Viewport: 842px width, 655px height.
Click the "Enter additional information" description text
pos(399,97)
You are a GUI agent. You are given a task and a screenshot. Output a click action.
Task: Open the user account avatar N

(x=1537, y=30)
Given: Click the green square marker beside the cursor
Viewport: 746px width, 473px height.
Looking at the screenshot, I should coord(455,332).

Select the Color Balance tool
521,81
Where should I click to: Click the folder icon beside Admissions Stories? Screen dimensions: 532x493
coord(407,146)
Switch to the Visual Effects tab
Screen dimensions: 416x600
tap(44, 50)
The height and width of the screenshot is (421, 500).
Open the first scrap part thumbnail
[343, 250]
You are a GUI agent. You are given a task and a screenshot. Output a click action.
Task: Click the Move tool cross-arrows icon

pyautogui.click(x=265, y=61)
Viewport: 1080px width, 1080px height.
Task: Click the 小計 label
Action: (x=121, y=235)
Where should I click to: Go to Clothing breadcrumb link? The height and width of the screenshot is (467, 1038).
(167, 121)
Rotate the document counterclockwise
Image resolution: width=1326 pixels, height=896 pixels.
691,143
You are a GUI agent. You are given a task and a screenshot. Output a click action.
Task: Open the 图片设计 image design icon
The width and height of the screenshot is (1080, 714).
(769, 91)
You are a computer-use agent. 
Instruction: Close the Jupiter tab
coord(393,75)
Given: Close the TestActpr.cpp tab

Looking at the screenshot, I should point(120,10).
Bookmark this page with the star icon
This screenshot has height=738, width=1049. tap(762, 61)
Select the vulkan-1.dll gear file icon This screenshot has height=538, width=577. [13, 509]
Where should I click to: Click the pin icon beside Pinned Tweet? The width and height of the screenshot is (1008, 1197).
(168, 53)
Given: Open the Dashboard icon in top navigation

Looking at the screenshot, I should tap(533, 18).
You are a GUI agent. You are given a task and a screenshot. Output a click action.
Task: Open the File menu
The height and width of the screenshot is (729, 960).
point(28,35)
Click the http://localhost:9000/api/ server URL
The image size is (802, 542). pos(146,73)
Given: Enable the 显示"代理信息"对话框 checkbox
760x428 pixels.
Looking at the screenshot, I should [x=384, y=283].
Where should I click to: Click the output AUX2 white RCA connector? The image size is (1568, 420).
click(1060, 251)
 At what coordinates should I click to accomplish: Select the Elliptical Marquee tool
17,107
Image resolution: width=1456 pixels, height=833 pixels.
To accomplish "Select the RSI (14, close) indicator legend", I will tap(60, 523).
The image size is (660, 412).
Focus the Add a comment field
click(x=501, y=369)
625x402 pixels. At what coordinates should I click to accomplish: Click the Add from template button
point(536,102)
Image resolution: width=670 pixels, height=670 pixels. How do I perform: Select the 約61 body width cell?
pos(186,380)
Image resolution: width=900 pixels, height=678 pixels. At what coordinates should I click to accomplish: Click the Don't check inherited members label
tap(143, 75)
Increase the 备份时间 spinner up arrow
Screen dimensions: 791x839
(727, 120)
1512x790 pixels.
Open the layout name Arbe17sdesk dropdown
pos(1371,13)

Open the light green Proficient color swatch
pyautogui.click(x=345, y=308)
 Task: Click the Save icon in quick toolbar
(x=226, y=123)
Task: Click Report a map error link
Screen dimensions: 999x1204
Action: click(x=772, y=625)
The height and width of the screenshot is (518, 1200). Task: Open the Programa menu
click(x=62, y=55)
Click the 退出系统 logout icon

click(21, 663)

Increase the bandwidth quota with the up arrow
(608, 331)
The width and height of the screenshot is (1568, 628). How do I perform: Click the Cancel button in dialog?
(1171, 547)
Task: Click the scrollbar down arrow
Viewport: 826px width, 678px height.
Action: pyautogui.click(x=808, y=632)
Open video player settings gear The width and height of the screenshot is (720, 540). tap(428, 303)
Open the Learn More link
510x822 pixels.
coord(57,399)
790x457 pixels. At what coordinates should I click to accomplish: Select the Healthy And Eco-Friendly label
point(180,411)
####################
Could you retype every record above exactly as it appears?

Viewport: 842px width, 655px height.
Click the "Enter additional information" description text
pos(399,97)
You are a GUI agent. You are given a task and a screenshot. Output a click action.
Task: Open the user account avatar N

(x=1537, y=30)
Given: Click the green square marker beside the cursor
Viewport: 746px width, 473px height.
Looking at the screenshot, I should coord(455,332).

Select the Color Balance tool
521,81
Where should I click to: Click the folder icon beside Admissions Stories? Screen dimensions: 532x493
coord(407,146)
Switch to the Visual Effects tab
Screen dimensions: 416x600
tap(44, 50)
The height and width of the screenshot is (421, 500).
Open the first scrap part thumbnail
[343, 250]
You are a GUI agent. You are given a task and a screenshot. Output a click action.
Task: Click the Move tool cross-arrows icon

pyautogui.click(x=265, y=61)
Viewport: 1080px width, 1080px height.
Task: Click the 小計 label
Action: (x=121, y=235)
Where should I click to: Go to Clothing breadcrumb link? The height and width of the screenshot is (467, 1038).
(167, 121)
Rotate the document counterclockwise
Image resolution: width=1326 pixels, height=896 pixels.
691,143
You are a GUI agent. You are given a task and a screenshot. Output a click action.
Task: Open the 图片设计 image design icon
The width and height of the screenshot is (1080, 714).
(769, 91)
You are a computer-use agent. 
Instruction: Close the Jupiter tab
coord(393,75)
Given: Close the TestActpr.cpp tab

Looking at the screenshot, I should point(120,10).
Bookmark this page with the star icon
This screenshot has height=738, width=1049. tap(762, 61)
Select the vulkan-1.dll gear file icon This screenshot has height=538, width=577. [13, 509]
Where should I click to: Click the pin icon beside Pinned Tweet? The width and height of the screenshot is (1008, 1197).
(168, 53)
Given: Open the Dashboard icon in top navigation

Looking at the screenshot, I should tap(533, 18).
You are a GUI agent. You are given a task and a screenshot. Output a click action.
Task: Open the File menu
The height and width of the screenshot is (729, 960).
point(28,35)
Click the http://localhost:9000/api/ server URL
The image size is (802, 542). pos(146,73)
Given: Enable the 显示"代理信息"对话框 checkbox
760x428 pixels.
Looking at the screenshot, I should [x=384, y=283].
Where should I click to: Click the output AUX2 white RCA connector? The image size is (1568, 420).
click(1060, 251)
 At what coordinates should I click to accomplish: Select the Elliptical Marquee tool
17,107
Image resolution: width=1456 pixels, height=833 pixels.
To accomplish "Select the RSI (14, close) indicator legend", I will tap(60, 523).
The image size is (660, 412).
Focus the Add a comment field
click(x=501, y=369)
625x402 pixels. At what coordinates should I click to accomplish: Click the Add from template button
point(536,102)
Image resolution: width=670 pixels, height=670 pixels. How do I perform: Select the 約61 body width cell?
pos(186,380)
Image resolution: width=900 pixels, height=678 pixels. At what coordinates should I click to accomplish: Click the Don't check inherited members label
tap(143, 75)
Increase the 备份时间 spinner up arrow
Screen dimensions: 791x839
(727, 120)
1512x790 pixels.
Open the layout name Arbe17sdesk dropdown
pos(1371,13)

Open the light green Proficient color swatch
pyautogui.click(x=345, y=308)
 Task: Click the Save icon in quick toolbar
(x=226, y=123)
Task: Click Report a map error link
Screen dimensions: 999x1204
Action: click(x=772, y=625)
The height and width of the screenshot is (518, 1200). Task: Open the Programa menu
click(x=62, y=55)
Click the 退出系统 logout icon

click(21, 663)

Increase the bandwidth quota with the up arrow
(608, 331)
The width and height of the screenshot is (1568, 628). How do I perform: Click the Cancel button in dialog?
(1171, 547)
Task: Click the scrollbar down arrow
Viewport: 826px width, 678px height.
Action: pyautogui.click(x=808, y=632)
Open video player settings gear The width and height of the screenshot is (720, 540). tap(428, 303)
Open the Learn More link
510x822 pixels.
coord(57,399)
790x457 pixels. At what coordinates should I click to accomplish: Select the Healthy And Eco-Friendly label
point(180,411)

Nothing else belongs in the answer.